Objective To perform a sensitivity analysis of CE across BMS TVR, TVR reduction by DES & DES utilization.
Methods Model assumptions:
stent cost differential: $1600;
DES utilization: 1.5 & 2 per case;
100% use of BMS or DES;
attributable cost of restenosis: $20K;
CE threshold: $30K (attributable cost of restenosis + incremental CE ratio <$10K per TVR avoided).
Results (Table⇓) CE of DES is directly related to underlying BMS TVR rate & magnitude of TVR reduction & inversely related to stent use. DES can be considered CE only for TVR> 15–20%, typically seen in small vessels (< 3 mm) and longer lesions (> 15 mm). Thus, underestimation of stent use, overestimation of BMS TVR rate & overestimation of TVR reduction by DES tend to amplify the CE of DES in clinical trials compared to clinical practice.

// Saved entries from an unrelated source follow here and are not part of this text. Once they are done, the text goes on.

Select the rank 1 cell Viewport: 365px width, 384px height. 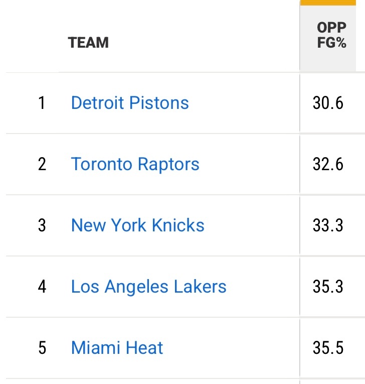[42, 103]
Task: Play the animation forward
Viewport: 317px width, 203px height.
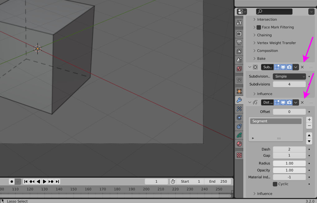Action: coord(45,181)
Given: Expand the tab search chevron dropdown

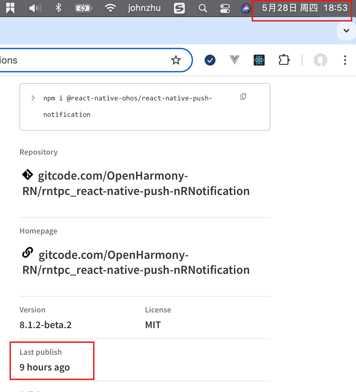Looking at the screenshot, I should 346,31.
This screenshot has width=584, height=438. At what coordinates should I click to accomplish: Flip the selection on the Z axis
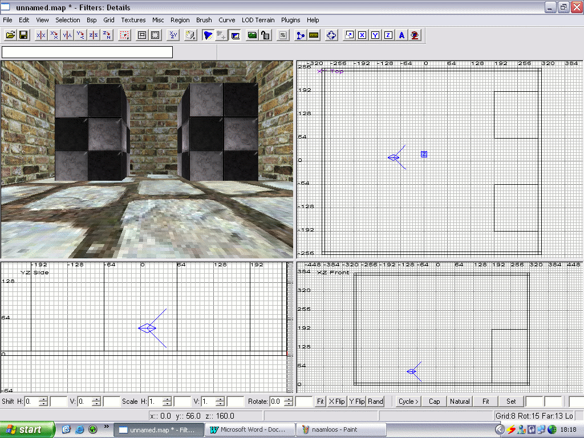point(94,35)
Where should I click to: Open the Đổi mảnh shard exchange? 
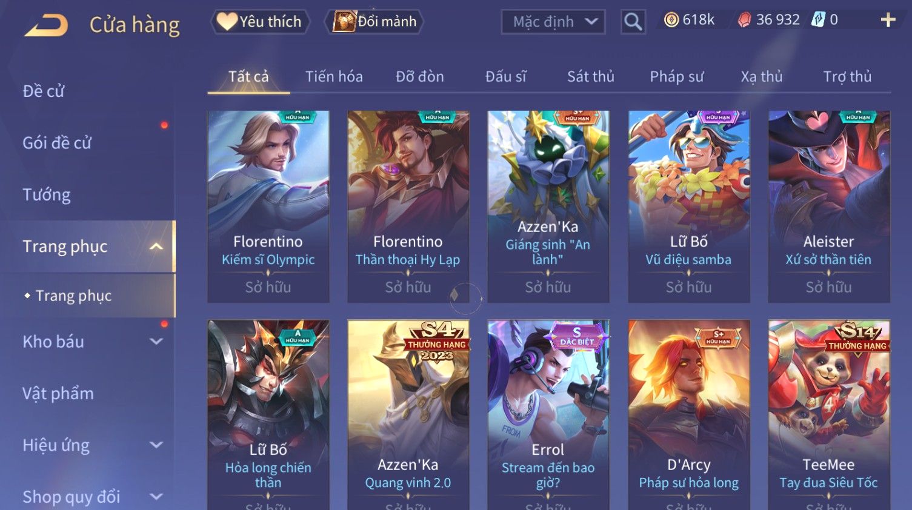(x=374, y=22)
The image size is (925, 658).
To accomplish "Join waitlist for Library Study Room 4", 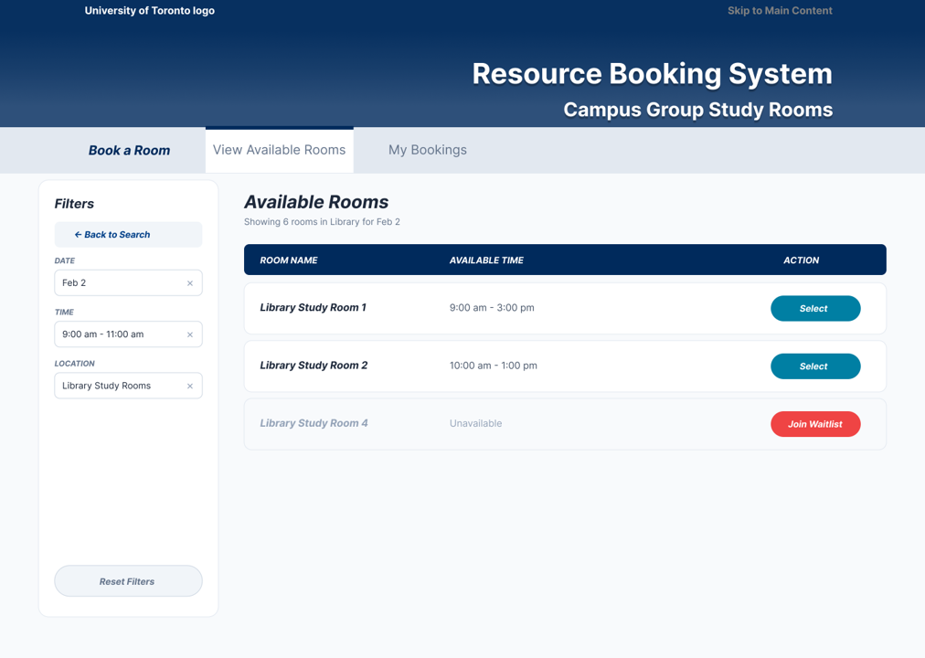I will click(815, 423).
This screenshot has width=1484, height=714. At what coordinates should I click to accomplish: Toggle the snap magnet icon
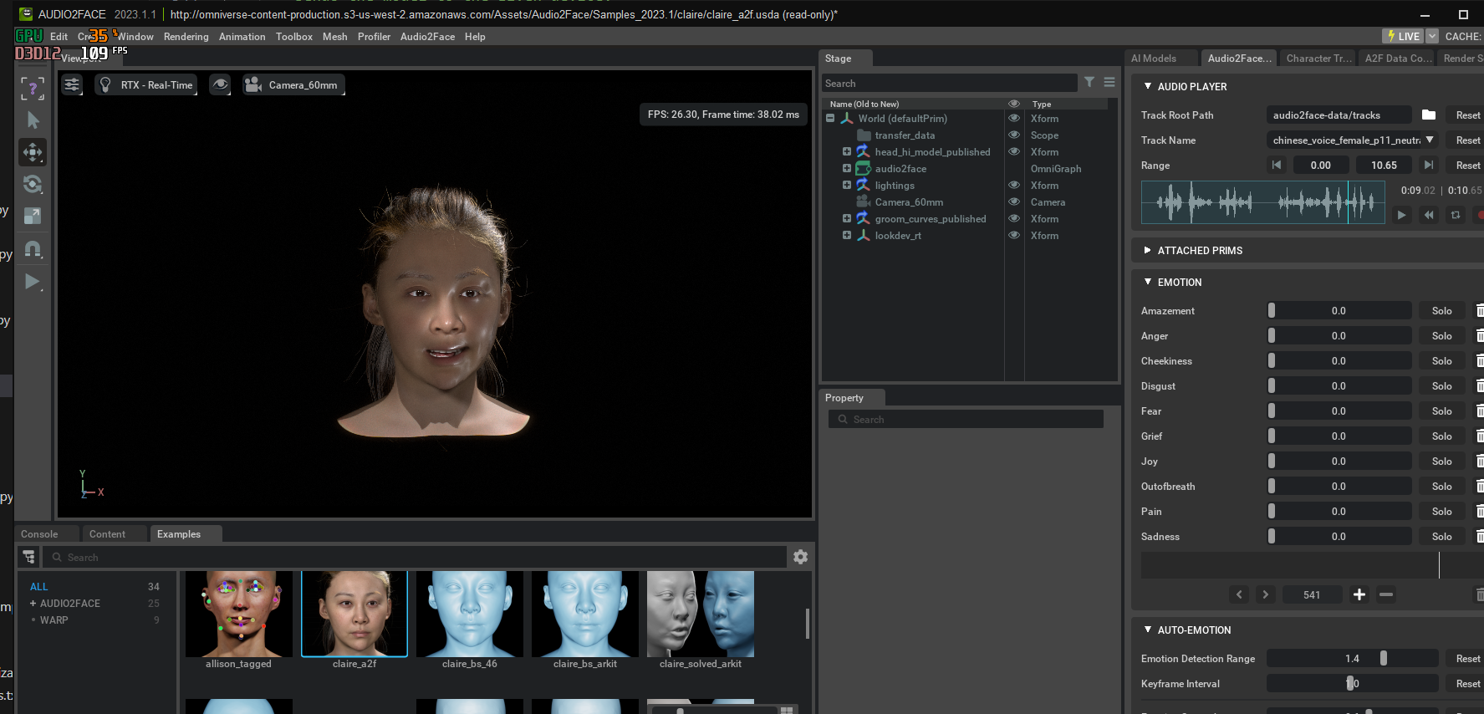click(33, 249)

Conclusion A strategy of “unconditional” substitution of BMS with DES is not cost-worthy. An acceptable strategy is selective initial use of DES in patients at high-risk (TVR rates > 15%) for restenosis (< 20% of stent-eligible patients), “bail-out” use in those who present with clinical restenosis following BMS (< 10–15% of patients), and strict avoidance in those unable or unlikely to comply with long-term antiplatelet therapy (to avoid life-threatening late stent thrombosis). This restricted strategy is judicious, evidence-based and fiscally responsible.